WHAT YOU ARE ASKED TO DO: Copy out the records that follow, leaving every character as it is.

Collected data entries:
---*---

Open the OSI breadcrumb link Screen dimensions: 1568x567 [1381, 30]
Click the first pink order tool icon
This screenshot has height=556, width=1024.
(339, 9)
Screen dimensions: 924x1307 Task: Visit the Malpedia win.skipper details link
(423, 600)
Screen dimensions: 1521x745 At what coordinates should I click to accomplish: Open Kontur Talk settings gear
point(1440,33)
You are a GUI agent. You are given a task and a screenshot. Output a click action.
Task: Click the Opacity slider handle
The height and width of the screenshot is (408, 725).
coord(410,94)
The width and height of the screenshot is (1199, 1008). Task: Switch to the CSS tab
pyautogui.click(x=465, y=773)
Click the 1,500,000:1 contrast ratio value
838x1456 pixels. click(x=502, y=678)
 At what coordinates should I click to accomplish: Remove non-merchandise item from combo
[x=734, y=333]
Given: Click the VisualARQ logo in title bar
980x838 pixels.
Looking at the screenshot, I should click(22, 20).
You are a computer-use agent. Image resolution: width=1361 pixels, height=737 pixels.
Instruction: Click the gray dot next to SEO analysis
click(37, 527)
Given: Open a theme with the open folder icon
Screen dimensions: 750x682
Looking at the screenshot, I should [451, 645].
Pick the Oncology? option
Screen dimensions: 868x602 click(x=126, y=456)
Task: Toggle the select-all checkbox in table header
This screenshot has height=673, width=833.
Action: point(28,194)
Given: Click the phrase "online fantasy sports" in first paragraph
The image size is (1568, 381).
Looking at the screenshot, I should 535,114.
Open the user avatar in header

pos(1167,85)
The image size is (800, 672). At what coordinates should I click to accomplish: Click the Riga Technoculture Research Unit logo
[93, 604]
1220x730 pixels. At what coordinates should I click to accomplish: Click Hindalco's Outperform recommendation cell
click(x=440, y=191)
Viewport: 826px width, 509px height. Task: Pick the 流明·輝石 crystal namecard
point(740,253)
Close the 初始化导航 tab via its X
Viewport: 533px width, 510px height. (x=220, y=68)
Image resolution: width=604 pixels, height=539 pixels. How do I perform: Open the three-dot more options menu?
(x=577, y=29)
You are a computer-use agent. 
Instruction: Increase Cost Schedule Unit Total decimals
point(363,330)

---*---

SOLUTION FOR THIS EXERCISE:
Open the OSI breadcrumb link Screen dimensions: 1568x567 [1381, 30]
Click the first pink order tool icon
This screenshot has height=556, width=1024.
(339, 9)
Screen dimensions: 924x1307 Task: Visit the Malpedia win.skipper details link
(423, 600)
Screen dimensions: 1521x745 At what coordinates should I click to accomplish: Open Kontur Talk settings gear
point(1440,33)
You are a GUI agent. You are given a task and a screenshot. Output a click action.
Task: Click the Opacity slider handle
The height and width of the screenshot is (408, 725).
coord(410,94)
The width and height of the screenshot is (1199, 1008). Task: Switch to the CSS tab
pyautogui.click(x=465, y=773)
Click the 1,500,000:1 contrast ratio value
838x1456 pixels. click(x=502, y=678)
 At what coordinates should I click to accomplish: Remove non-merchandise item from combo
[x=734, y=333]
Given: Click the VisualARQ logo in title bar
980x838 pixels.
Looking at the screenshot, I should click(22, 20).
You are a computer-use agent. Image resolution: width=1361 pixels, height=737 pixels.
Instruction: Click the gray dot next to SEO analysis
click(37, 527)
Given: Open a theme with the open folder icon
Screen dimensions: 750x682
Looking at the screenshot, I should [451, 645].
Pick the Oncology? option
Screen dimensions: 868x602 click(x=126, y=456)
Task: Toggle the select-all checkbox in table header
This screenshot has height=673, width=833.
Action: point(28,194)
Given: Click the phrase "online fantasy sports" in first paragraph
The image size is (1568, 381).
Looking at the screenshot, I should 535,114.
Open the user avatar in header

pos(1167,85)
The image size is (800, 672). At what coordinates should I click to accomplish: Click the Riga Technoculture Research Unit logo
[93, 604]
1220x730 pixels. At what coordinates should I click to accomplish: Click Hindalco's Outperform recommendation cell
click(x=440, y=191)
Viewport: 826px width, 509px height. Task: Pick the 流明·輝石 crystal namecard
point(740,253)
Close the 初始化导航 tab via its X
Viewport: 533px width, 510px height. (x=220, y=68)
Image resolution: width=604 pixels, height=539 pixels. How do I perform: Open the three-dot more options menu?
(x=577, y=29)
You are a computer-use agent. 
Instruction: Increase Cost Schedule Unit Total decimals
point(363,330)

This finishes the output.